Im Wortlaut von Lothar Bisky,

Linksparteichef Bisky verlangt Umgestaltung des EU-Reformwerks von Lissabon

Anlässlich des EU-Referendums in Irland hat der Vorsitzende der Partei "Die Linke", Lothar Bisky, Änderungen im Vertrag von Lissabon angemahnt. Insbesondere die "Aufrüstungsverpflichtung" des Vertrages finde keine Zustimmung in der Linkspartei. Darüber hinaus forderte Bisky ein Vorankommen "in Richtung europäischer Sozialstaat" und Volksabstimmungen über den Vertrag in allen EU-Staaten.

Sandra Schulz: Der EU-Reformvertrag, er hängt am seidenen Faden oder am irischen Faden, wie in den letzten Tagen immer wieder zu lesen war. Inzwischen haben die Iren entschieden, aber bislang kennen wir nur ein Datum: die Wahlbeteiligung lag bei rund 45 Prozent. Am Vormittag beginnt die Auszählung der Stimmen. In den letzten Umfragen waren Gegner und Befürworter ungefähr gleichauf. Fest steht bislang nichts. Mitgehört hat der Vorsitzende der Partei "Die Linke" Lothar Bisky. Guten Morgen!
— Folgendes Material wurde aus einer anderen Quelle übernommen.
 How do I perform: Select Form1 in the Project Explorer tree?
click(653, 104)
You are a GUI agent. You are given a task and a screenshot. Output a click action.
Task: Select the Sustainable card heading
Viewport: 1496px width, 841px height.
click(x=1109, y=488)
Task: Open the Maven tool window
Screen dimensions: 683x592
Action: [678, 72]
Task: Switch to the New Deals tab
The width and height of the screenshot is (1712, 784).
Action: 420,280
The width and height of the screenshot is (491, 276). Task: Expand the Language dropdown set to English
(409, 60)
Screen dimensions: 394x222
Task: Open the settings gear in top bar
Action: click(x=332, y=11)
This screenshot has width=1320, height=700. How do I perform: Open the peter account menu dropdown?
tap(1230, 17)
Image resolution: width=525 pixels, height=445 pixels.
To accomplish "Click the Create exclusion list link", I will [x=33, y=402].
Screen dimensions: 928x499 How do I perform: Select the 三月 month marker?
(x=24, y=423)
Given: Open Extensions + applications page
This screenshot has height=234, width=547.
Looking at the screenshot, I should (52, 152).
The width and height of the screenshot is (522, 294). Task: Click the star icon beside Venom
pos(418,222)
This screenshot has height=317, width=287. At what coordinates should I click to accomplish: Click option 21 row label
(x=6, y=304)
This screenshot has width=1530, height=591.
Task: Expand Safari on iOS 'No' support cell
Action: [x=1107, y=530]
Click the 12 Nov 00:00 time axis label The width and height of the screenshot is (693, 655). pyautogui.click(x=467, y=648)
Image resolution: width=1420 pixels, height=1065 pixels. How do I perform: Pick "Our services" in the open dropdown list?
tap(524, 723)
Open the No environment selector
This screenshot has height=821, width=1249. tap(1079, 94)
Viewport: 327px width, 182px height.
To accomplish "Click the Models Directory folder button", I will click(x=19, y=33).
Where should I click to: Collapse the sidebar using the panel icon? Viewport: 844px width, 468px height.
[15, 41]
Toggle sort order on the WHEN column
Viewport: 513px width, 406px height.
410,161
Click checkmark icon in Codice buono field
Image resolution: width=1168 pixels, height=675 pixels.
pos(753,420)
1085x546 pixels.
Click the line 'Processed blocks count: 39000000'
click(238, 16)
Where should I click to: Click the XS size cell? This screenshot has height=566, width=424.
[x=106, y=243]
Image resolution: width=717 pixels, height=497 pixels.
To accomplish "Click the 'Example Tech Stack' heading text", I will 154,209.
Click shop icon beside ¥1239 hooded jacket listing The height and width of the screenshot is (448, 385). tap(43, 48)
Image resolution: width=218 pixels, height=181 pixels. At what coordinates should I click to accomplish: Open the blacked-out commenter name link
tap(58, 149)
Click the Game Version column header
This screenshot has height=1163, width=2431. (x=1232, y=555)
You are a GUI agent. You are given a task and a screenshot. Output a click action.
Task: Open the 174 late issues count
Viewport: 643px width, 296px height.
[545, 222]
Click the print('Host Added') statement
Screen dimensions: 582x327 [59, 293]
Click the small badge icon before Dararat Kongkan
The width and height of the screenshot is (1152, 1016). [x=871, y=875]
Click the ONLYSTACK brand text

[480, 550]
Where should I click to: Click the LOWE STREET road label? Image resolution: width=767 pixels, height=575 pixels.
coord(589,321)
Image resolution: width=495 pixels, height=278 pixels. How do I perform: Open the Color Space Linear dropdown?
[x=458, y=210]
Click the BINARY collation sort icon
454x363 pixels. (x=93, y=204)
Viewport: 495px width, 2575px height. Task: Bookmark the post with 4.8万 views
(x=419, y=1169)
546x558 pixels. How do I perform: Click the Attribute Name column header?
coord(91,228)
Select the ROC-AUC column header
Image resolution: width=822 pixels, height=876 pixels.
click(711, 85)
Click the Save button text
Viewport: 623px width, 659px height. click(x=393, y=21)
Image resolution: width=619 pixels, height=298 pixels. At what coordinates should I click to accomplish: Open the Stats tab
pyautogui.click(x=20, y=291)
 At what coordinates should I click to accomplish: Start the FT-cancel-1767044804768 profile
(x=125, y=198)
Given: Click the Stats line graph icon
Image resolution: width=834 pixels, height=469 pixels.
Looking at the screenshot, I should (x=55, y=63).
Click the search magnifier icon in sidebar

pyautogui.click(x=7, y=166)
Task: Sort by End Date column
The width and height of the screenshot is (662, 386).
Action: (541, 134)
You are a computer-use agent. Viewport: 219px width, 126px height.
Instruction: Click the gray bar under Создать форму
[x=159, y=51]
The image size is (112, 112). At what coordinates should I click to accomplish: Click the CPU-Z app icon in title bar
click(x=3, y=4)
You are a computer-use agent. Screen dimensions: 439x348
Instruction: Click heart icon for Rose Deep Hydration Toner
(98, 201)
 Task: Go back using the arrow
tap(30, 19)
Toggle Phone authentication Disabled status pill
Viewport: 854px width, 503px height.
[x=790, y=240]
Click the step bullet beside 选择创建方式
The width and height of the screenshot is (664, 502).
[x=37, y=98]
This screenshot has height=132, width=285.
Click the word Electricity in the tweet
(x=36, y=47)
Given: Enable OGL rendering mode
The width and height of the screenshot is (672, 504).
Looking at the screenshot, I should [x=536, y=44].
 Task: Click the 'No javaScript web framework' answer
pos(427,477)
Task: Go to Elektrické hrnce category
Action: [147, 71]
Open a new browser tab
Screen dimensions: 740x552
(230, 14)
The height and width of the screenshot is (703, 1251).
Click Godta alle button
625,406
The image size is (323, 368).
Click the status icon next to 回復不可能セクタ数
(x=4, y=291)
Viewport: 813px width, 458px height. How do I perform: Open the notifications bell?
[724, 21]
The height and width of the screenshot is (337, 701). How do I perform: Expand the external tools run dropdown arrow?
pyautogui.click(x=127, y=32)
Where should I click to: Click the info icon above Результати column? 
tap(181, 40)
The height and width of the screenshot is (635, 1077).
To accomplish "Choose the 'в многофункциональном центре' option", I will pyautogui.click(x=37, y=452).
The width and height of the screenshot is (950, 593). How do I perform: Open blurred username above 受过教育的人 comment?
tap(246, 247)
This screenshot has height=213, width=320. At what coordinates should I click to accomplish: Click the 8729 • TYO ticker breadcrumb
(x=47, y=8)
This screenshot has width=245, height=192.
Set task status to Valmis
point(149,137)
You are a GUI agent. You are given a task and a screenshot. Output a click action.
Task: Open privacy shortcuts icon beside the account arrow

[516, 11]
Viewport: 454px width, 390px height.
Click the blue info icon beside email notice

Lothar Bisky: Guten Morgen.

Schulz: Herr Bisky, Sie gehören hierzulande ja zu den Gegnern des EU-Reformvertrags. Das heißt Ihre Hoffnungen ruhen auf Irland?

Bisky: Gegner würde ich so pauschal nicht sagen. Wir haben drei Punkte, die wir beanstanden. Das eine ist: Wir hätten gerne Volksreferenden gehabt in allen EU-Staaten. Dann hätte man vernünftig argumentieren können. Die Irrationalität wäre raus gewesen. Man hätte einen lesbaren Text vorlegen können und die Bürgerinnen und Bürger hätten sich mehr mit Europa identifizieren können. Jetzt machen das die Regierenden. Ich halte das für einen falschen Weg. Das zweite hat mit dem Aufrüstungsbegehren im Vertrag zu tun und das dritte sind einfach die sozialen Folgen, die ja durch drei Urteile des Europäischen Gerichtshofes jetzt auch deutlich geworden sind. Dort ist natürlich die soziale Sicherung oder der europäische Sozialstaat nicht weiter voran gekommen, sondern er wird eher beschädigt. Das sind die drei Gründe und wie das in Irland ausgeht weiß ich nicht. Ich hätte es und übrigens alle Parteien der europäischen Linken hätten es für gut befunden, wenn man in Volksabstimmungen die Bevölkerung an dieser wichtigen Entscheidung beteiligt hätte.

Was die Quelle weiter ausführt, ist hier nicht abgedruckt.